= INFORMATION =
::::::::::
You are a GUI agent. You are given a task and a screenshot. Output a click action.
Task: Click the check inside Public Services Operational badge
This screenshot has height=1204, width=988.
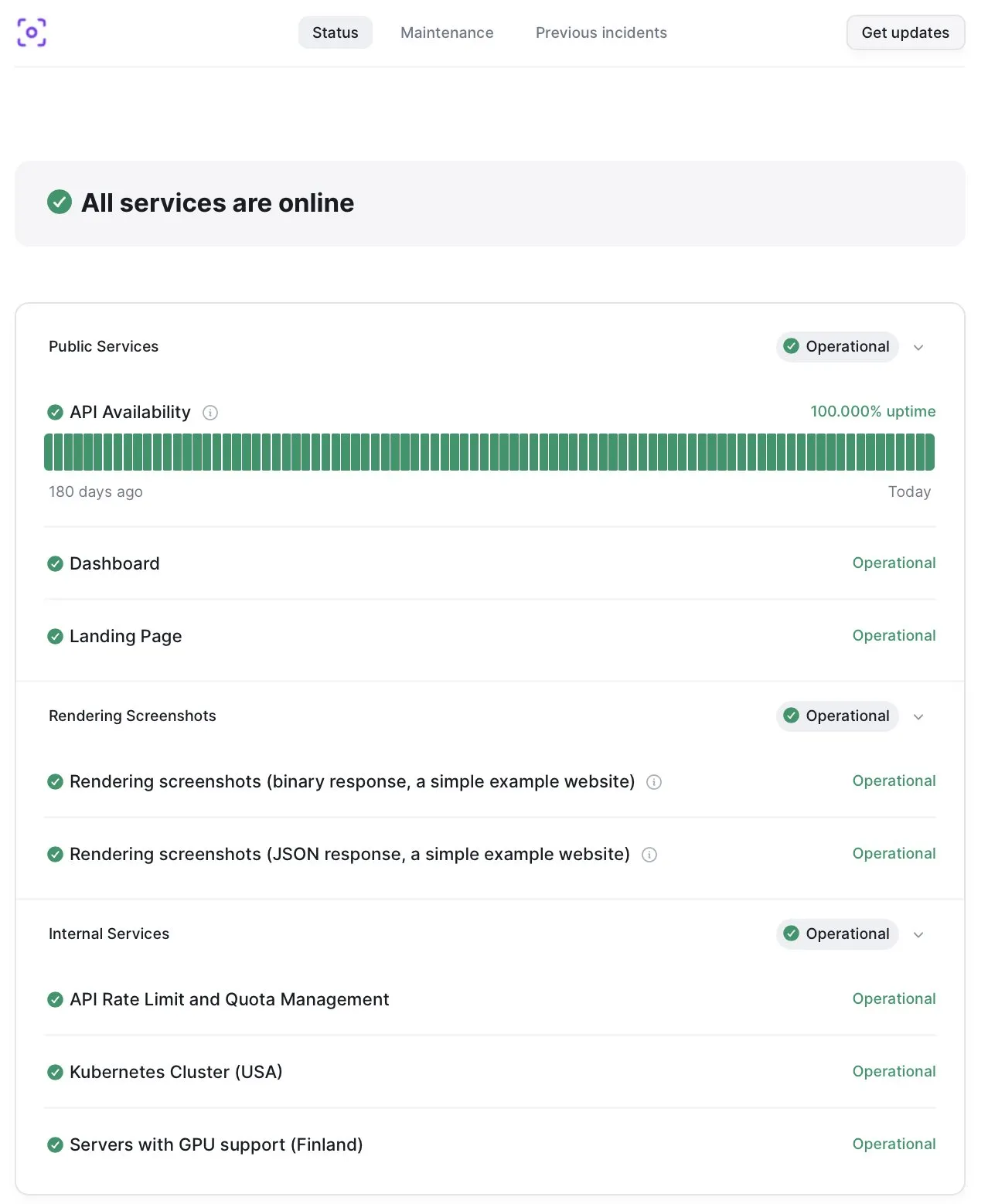791,346
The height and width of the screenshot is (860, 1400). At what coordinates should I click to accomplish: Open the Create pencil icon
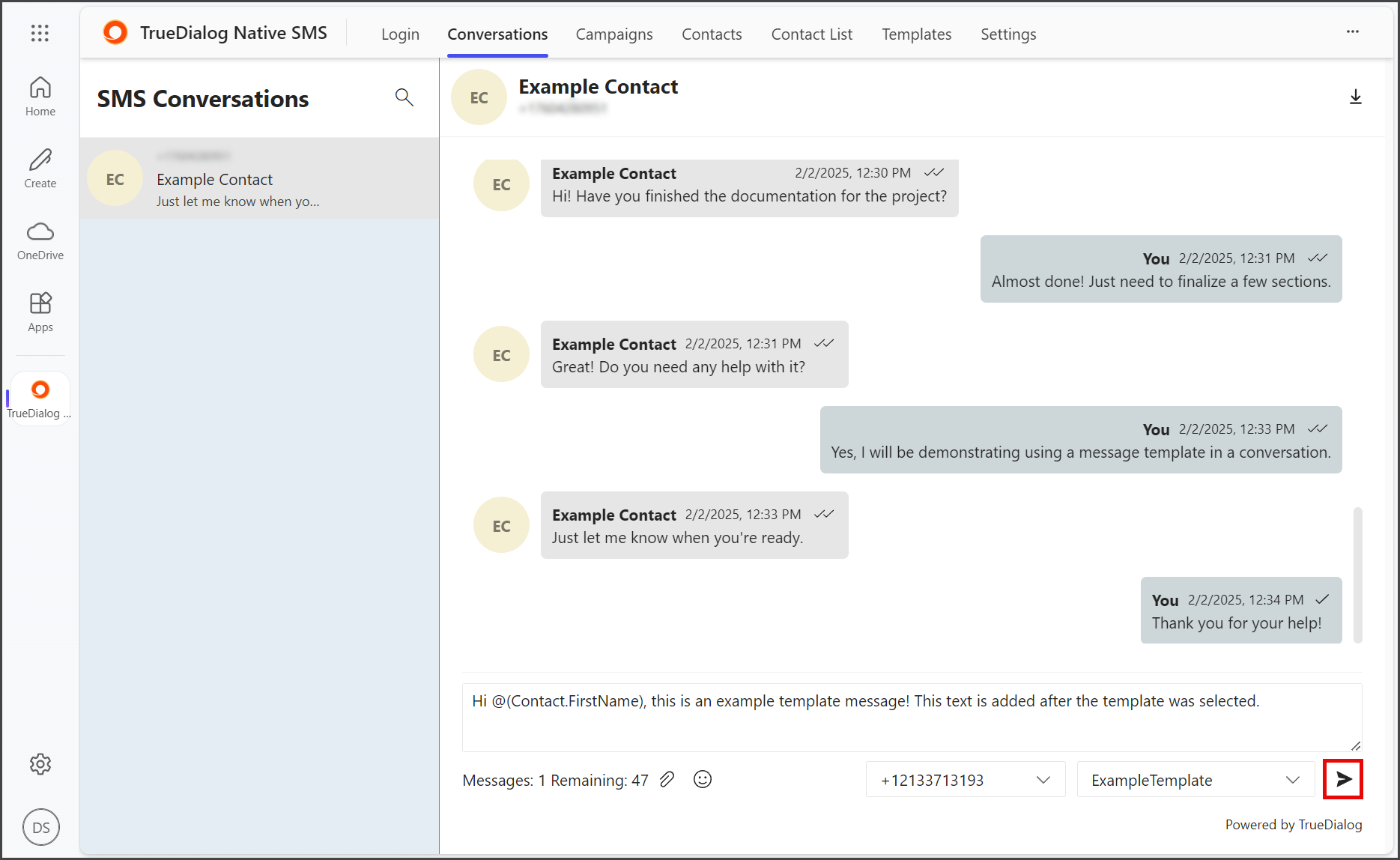[x=40, y=169]
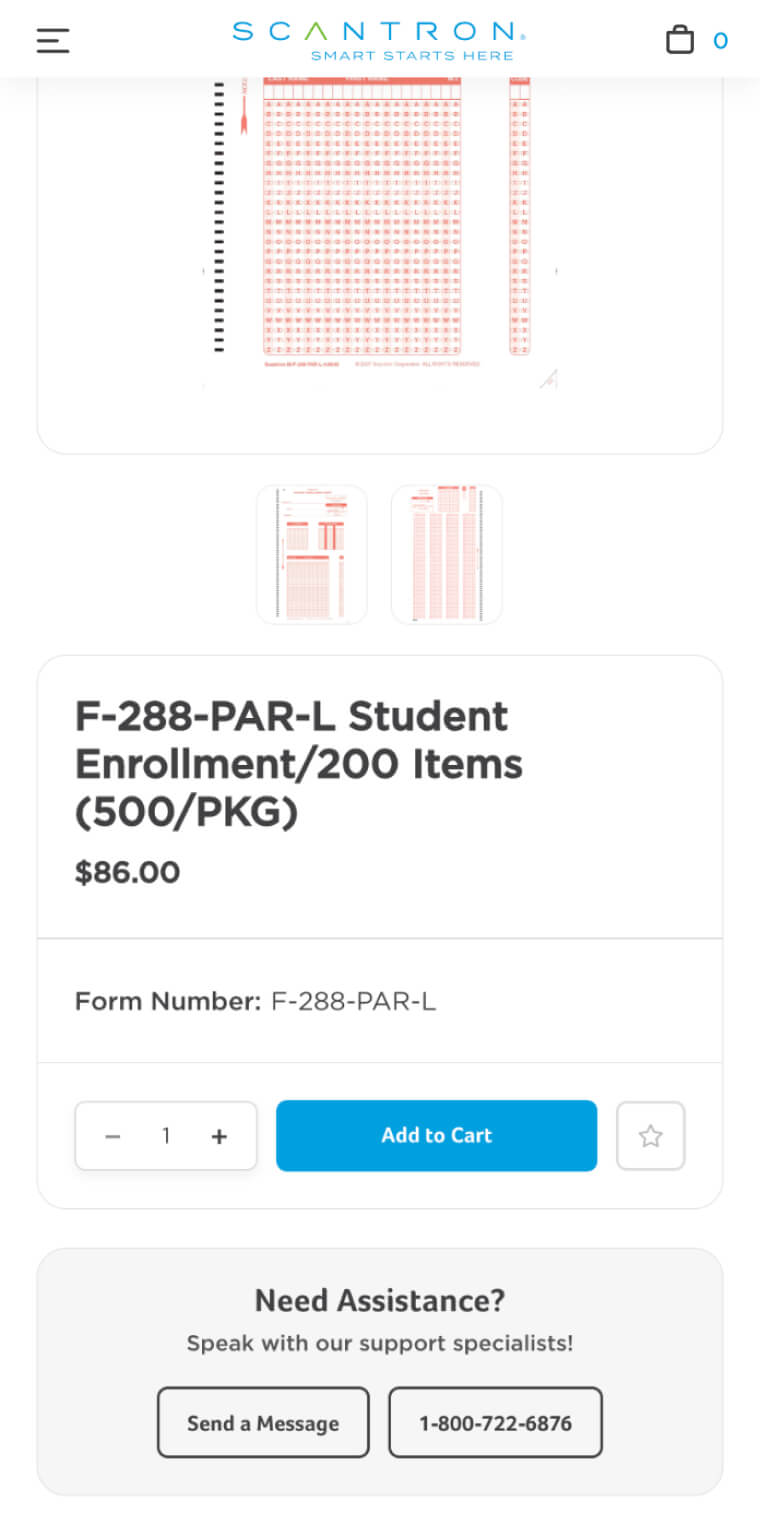This screenshot has height=1531, width=760.
Task: Click the Send a Message button
Action: pos(263,1422)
::::::::::
= WORK TO COMPLETE =
Output the records above verbatim. Pictures stay out.

= RESPONSE FOR THIS EXERCISE =
You are a GUI agent. You are given a task and a screenshot. Output a click action.
Task: Click the check inside Public Services Operational badge
This screenshot has height=1204, width=988.
791,346
The height and width of the screenshot is (860, 1400). At what coordinates should I click to accomplish: Open the Create pencil icon
[x=40, y=169]
This screenshot has height=1531, width=760.
Task: Click the Send a Message button
Action: pos(263,1422)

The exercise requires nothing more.